• Exercise requirements: Omit every picture, and retype the lines that run from the beginning of the data below through the line containing "Image resolution: width=952", inclusive.

(Dataset entries)
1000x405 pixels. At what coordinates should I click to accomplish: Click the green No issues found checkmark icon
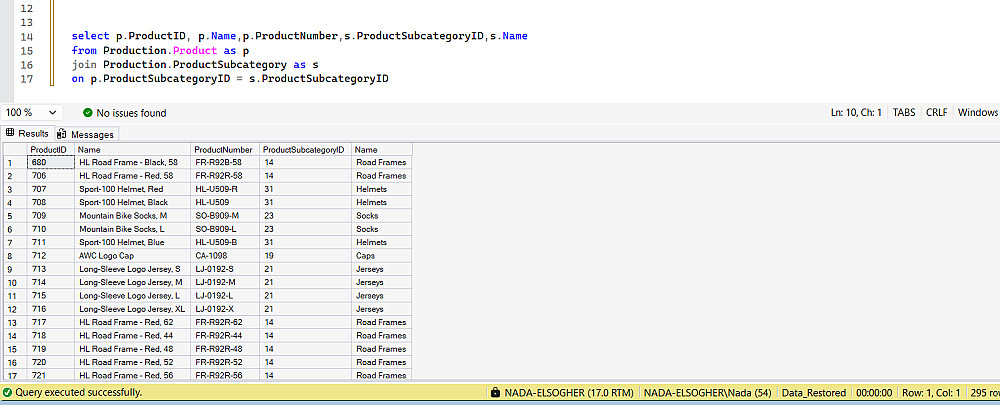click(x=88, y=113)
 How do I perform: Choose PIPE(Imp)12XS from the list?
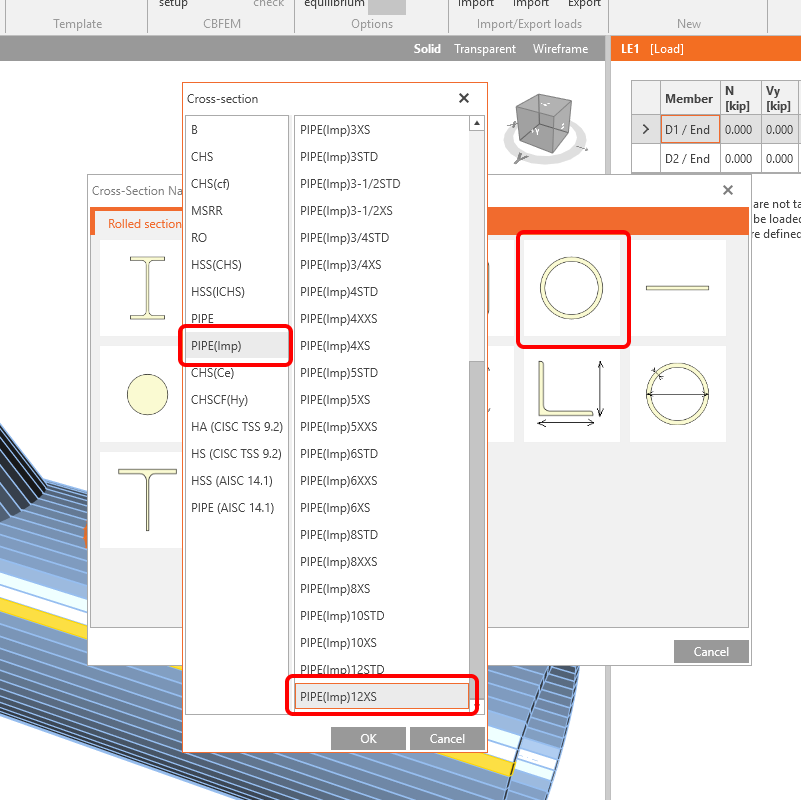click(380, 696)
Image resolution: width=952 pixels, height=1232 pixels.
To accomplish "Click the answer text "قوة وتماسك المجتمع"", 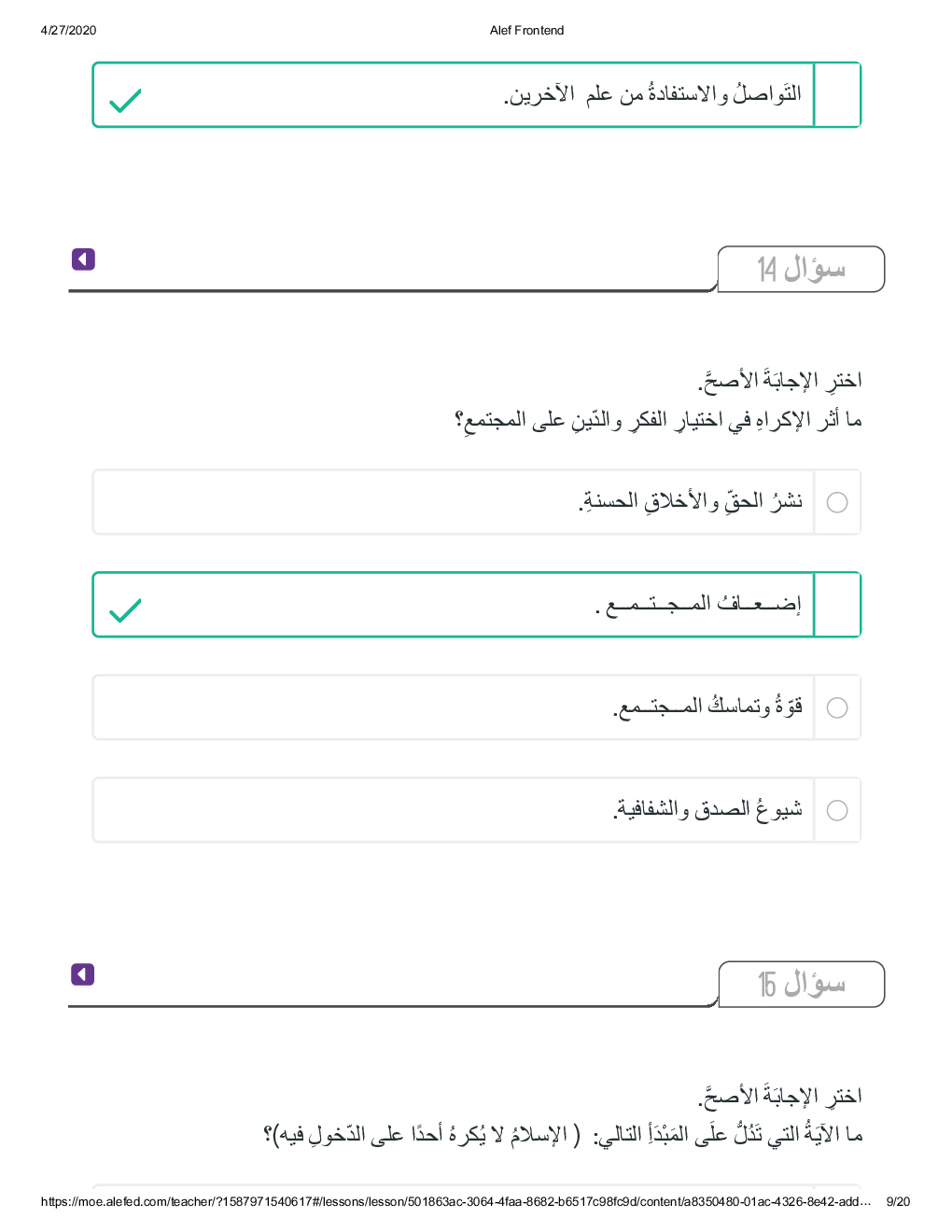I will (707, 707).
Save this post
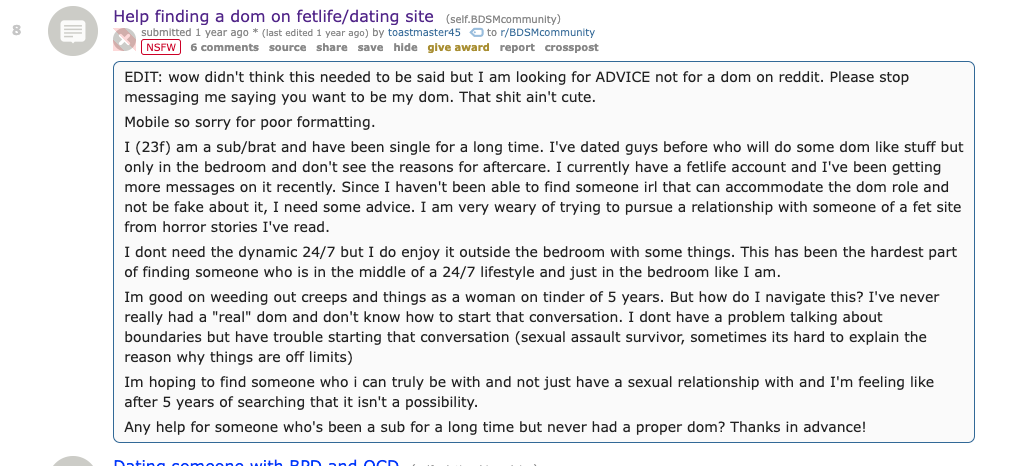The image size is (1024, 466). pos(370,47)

• Task response:
1000x405 pixels. At what coordinates should I click to accomplish: Click the green No issues found checkmark icon
click(x=88, y=113)
 How do I perform: Choose PIPE(Imp)12XS from the list?
click(380, 696)
Image resolution: width=952 pixels, height=1232 pixels.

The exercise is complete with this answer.